— START Recorded information —
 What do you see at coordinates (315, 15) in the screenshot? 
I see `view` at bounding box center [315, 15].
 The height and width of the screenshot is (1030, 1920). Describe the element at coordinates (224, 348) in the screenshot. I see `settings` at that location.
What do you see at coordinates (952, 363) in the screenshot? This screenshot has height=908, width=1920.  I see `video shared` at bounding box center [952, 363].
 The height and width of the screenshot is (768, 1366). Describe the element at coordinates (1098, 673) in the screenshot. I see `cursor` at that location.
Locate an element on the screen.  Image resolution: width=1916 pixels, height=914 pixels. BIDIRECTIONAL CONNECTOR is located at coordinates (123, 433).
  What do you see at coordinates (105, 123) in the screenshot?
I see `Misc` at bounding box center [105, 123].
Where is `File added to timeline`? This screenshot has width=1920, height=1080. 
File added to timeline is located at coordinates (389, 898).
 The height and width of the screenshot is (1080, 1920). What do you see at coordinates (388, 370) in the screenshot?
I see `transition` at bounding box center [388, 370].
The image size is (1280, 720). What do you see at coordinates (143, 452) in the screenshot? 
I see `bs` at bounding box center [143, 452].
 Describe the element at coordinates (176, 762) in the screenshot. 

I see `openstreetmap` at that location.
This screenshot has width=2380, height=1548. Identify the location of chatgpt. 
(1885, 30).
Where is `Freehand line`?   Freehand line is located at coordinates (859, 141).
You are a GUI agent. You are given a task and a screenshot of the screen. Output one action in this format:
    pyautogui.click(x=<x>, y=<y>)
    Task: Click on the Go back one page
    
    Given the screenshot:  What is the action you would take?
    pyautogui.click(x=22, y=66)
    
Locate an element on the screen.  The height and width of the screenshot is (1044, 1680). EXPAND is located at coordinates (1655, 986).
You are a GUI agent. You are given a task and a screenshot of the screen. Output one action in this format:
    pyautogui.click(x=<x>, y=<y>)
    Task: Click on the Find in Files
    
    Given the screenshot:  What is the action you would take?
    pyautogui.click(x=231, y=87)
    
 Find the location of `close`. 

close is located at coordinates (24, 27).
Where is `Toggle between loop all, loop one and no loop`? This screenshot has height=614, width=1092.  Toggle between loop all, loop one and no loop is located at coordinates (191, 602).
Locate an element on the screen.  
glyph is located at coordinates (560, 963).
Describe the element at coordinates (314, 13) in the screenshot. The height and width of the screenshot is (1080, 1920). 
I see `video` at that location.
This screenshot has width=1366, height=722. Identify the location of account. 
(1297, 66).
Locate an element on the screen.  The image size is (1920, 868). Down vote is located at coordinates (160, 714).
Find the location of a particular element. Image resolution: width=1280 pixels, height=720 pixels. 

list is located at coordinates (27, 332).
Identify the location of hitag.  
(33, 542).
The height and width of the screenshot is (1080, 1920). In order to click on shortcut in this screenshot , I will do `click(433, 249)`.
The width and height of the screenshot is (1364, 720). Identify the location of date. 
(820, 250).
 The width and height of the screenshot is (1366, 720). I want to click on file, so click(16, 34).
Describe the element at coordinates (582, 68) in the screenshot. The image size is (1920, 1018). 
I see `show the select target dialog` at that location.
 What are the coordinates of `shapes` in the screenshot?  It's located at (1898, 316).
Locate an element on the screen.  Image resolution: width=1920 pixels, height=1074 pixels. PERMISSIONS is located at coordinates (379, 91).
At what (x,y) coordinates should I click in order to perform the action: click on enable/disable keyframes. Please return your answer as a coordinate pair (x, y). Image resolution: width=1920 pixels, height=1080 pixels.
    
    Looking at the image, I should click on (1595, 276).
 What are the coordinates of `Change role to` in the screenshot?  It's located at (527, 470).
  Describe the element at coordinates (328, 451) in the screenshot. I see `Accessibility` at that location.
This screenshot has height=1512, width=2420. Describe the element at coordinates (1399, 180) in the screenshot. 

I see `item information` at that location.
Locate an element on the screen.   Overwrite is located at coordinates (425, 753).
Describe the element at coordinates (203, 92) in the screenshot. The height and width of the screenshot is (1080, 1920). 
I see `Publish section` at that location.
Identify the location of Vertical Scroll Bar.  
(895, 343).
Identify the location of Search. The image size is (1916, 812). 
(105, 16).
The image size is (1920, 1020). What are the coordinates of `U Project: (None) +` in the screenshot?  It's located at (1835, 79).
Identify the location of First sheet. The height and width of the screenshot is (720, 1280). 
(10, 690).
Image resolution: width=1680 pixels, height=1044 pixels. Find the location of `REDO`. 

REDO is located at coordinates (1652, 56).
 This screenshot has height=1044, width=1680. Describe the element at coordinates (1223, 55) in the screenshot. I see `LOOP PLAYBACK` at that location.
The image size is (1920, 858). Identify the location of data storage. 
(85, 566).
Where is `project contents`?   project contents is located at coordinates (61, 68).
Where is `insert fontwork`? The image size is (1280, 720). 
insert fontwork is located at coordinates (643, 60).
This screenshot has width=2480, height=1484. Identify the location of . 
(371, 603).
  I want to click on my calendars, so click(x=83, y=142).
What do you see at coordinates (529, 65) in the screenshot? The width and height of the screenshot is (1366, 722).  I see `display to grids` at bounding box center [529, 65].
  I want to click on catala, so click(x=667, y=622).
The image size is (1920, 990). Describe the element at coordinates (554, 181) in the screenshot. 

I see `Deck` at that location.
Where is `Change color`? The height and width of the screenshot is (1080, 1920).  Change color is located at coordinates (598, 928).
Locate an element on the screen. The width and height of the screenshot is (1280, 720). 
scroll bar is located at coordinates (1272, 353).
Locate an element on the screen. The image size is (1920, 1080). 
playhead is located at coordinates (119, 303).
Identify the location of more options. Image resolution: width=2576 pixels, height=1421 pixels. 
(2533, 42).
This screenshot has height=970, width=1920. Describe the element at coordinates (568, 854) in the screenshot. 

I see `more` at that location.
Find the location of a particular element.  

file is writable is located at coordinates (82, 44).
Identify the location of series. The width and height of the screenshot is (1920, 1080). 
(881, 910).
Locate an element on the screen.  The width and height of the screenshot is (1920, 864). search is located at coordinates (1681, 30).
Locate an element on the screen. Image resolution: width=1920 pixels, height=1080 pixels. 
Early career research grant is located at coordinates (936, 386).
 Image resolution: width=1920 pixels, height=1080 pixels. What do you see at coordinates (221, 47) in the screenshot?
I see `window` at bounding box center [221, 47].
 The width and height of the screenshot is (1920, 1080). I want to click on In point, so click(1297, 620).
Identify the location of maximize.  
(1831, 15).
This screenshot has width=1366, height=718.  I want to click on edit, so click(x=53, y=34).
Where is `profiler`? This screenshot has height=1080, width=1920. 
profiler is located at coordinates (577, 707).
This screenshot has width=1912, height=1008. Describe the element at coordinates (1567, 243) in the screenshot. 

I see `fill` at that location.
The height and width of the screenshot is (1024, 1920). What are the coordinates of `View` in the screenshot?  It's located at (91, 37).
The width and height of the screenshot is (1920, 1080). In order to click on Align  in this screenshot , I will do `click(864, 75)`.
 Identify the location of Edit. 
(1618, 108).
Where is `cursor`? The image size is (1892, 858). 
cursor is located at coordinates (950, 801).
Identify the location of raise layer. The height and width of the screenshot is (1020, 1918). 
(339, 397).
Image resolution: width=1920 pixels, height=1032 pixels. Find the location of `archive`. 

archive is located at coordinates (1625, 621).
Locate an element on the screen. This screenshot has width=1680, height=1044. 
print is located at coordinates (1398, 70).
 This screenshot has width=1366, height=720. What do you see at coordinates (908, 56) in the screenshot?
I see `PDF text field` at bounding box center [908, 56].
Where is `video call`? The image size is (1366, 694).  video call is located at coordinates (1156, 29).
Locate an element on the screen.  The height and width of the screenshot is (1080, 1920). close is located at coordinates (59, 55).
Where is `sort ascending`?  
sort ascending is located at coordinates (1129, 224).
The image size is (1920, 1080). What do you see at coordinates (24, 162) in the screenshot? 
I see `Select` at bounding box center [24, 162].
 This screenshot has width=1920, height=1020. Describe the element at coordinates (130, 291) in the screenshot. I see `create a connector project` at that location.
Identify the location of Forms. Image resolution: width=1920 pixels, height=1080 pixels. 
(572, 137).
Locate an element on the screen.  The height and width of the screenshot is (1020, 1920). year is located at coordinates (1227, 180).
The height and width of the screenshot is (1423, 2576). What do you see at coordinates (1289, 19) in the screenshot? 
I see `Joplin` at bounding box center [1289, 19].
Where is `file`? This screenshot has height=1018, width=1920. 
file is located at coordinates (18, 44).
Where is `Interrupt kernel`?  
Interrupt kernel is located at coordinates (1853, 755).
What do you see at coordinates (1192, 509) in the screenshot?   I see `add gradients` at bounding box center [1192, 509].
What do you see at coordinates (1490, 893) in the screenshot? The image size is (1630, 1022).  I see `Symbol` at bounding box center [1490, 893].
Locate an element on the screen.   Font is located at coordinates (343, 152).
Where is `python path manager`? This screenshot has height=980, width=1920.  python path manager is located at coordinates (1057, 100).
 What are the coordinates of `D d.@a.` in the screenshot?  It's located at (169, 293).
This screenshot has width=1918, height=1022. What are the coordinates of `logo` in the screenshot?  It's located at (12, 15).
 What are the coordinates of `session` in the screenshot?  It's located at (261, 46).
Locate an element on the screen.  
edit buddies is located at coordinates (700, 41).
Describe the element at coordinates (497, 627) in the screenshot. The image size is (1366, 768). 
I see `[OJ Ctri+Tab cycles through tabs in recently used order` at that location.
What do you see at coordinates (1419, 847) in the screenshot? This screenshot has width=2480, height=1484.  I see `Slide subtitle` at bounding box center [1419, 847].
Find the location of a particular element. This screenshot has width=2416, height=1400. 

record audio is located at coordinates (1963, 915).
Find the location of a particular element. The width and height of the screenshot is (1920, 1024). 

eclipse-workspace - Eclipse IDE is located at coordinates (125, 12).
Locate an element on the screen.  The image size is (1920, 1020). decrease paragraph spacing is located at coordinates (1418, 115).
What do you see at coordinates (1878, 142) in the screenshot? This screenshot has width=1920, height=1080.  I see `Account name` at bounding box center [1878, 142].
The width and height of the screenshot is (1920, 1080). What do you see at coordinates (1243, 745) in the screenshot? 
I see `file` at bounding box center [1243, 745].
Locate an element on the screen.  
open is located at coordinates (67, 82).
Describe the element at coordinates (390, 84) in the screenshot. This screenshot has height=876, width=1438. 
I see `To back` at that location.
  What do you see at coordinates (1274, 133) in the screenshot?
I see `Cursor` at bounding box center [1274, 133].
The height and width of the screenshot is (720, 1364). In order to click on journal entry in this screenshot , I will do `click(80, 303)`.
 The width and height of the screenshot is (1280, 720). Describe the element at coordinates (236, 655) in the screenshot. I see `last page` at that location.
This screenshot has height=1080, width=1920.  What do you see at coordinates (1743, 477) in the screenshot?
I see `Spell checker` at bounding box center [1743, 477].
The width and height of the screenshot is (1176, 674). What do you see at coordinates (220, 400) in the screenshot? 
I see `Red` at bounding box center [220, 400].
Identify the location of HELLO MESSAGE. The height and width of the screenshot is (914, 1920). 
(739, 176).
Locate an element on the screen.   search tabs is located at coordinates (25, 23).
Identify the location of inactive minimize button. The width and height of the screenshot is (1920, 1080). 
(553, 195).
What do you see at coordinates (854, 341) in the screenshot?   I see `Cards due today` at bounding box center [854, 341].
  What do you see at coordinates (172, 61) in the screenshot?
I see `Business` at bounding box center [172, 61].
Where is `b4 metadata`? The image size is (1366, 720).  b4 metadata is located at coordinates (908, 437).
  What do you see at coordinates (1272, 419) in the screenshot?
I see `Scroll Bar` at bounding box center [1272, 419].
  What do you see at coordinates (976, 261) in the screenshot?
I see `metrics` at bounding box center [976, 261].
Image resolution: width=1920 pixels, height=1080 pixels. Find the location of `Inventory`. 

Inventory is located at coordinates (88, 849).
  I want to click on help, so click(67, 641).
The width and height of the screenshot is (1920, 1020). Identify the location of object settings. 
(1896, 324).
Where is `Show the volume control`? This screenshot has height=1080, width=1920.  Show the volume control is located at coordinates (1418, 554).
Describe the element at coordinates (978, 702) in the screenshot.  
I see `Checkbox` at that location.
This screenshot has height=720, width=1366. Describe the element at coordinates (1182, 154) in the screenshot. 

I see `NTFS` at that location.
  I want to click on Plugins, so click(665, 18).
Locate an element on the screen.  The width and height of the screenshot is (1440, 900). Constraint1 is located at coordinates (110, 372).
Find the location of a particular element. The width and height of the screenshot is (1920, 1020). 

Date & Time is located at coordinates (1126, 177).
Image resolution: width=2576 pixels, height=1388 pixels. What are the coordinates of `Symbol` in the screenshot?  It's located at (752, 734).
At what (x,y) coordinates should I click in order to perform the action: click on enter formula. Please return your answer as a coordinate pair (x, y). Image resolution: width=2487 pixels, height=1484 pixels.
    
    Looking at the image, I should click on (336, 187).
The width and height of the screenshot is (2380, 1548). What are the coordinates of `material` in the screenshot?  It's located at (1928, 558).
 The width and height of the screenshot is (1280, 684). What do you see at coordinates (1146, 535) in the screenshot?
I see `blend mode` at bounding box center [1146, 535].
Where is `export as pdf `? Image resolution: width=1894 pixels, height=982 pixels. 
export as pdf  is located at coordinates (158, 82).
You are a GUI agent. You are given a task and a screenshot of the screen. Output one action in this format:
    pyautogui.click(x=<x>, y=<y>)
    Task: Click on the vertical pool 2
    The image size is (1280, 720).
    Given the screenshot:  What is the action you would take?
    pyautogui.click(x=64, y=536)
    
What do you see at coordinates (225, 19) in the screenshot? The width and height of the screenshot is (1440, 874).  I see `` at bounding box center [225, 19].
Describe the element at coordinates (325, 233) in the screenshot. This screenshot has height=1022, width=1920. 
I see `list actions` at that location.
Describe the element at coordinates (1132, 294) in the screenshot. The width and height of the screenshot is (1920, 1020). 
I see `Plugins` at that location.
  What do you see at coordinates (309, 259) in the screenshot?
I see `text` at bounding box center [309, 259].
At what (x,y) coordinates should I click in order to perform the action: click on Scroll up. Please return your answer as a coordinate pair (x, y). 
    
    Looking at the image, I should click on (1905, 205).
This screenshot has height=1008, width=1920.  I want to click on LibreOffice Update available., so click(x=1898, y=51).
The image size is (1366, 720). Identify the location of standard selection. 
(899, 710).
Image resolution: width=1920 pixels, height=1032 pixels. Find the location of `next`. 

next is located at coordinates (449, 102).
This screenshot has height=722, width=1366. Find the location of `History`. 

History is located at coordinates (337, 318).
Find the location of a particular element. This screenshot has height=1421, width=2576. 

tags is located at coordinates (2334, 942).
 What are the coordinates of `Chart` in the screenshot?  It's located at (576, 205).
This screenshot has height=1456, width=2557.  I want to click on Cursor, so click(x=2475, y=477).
— END Recorded information —
• What you are asked to do
Reproduce the listing above verbatim, from the line containing "Describe the element at coordinates (978, 702)" down through the line containing "Looking at the image, I should click on (336, 187).", with both of those lines included.

• Task solution
Describe the element at coordinates (978, 702) in the screenshot.  
I see `Checkbox` at that location.
This screenshot has height=720, width=1366. Describe the element at coordinates (1182, 154) in the screenshot. 

I see `NTFS` at that location.
  I want to click on Plugins, so click(665, 18).
Locate an element on the screen.  The width and height of the screenshot is (1440, 900). Constraint1 is located at coordinates (110, 372).
Find the location of a particular element. The width and height of the screenshot is (1920, 1020). 

Date & Time is located at coordinates (1126, 177).
Image resolution: width=2576 pixels, height=1388 pixels. What are the coordinates of `Symbol` in the screenshot?  It's located at (752, 734).
At what (x,y) coordinates should I click in order to perform the action: click on enter formula. Please return your answer as a coordinate pair (x, y). Image resolution: width=2487 pixels, height=1484 pixels.
    
    Looking at the image, I should click on (336, 187).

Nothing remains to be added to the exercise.